Task objective
Please set down exactly the lines of the listing below from the line containing "8(4842)20-11-33 (57, 332)" through the line containing "How to enable", both lines included, leaving out all other lines.

Provided entries
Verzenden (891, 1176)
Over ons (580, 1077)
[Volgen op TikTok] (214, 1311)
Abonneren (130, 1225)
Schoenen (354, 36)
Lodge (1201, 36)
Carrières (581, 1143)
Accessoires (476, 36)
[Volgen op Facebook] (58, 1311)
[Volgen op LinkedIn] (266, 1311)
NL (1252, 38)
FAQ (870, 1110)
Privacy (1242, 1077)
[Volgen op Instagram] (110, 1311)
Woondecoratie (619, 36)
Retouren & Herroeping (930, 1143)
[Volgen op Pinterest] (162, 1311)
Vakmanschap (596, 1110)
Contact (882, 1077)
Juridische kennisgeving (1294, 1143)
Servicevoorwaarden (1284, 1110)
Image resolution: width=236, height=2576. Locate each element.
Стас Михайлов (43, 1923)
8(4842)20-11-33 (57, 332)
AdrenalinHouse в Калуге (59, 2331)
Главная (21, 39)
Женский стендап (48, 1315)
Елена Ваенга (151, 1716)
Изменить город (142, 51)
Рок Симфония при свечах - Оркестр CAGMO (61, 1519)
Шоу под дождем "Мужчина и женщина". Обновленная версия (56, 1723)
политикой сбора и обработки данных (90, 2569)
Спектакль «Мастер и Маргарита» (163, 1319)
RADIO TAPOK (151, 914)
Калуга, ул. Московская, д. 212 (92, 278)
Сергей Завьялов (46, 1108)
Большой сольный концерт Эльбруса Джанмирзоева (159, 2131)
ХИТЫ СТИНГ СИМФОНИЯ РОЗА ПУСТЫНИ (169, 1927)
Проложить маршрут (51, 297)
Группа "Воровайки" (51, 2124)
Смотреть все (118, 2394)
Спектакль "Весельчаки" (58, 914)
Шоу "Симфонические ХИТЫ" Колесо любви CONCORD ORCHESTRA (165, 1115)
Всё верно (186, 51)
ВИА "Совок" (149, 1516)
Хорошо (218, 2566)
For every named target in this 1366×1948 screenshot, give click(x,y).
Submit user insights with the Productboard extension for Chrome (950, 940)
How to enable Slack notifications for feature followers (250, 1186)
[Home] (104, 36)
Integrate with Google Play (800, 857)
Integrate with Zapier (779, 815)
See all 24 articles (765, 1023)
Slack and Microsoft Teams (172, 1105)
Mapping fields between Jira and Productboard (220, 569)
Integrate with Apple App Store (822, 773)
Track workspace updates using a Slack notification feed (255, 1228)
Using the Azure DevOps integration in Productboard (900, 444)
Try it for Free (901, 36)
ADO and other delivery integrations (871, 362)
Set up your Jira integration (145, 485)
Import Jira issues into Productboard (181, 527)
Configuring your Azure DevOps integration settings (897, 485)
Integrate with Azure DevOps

Written reply
8(4842)20-11-33 (57, 332)
AdrenalinHouse в Калуге (59, 2331)
Главная (21, 39)
Женский стендап (48, 1315)
Елена Ваенга (151, 1716)
Изменить город (142, 51)
Рок Симфония при свечах - Оркестр CAGMO (61, 1519)
Шоу под дождем "Мужчина и женщина". Обновленная версия (56, 1723)
политикой сбора и обработки данных (90, 2569)
Спектакль «Мастер и Маргарита» (163, 1319)
RADIO TAPOK (151, 914)
Калуга, ул. Московская, д. 212 (92, 278)
Сергей Завьялов (46, 1108)
Большой сольный концерт Эльбруса Джанмирзоева (159, 2131)
ХИТЫ СТИНГ СИМФОНИЯ РОЗА ПУСТЫНИ (169, 1927)
Проложить маршрут (51, 297)
Группа "Воровайки" (51, 2124)
Смотреть все (118, 2394)
Спектакль "Весельчаки" (58, 914)
Шоу "Симфонические ХИТЫ" Колесо любви CONCORD ORCHESTRA (165, 1115)
Всё верно (186, 51)
ВИА "Совок" (149, 1516)
Хорошо (218, 2566)
For every named target in this 1366×1948 screenshot, give click(x,y).
Submit user insights with the Productboard extension for Chrome (950, 940)
How to enable Slack notifications for feature followers (250, 1186)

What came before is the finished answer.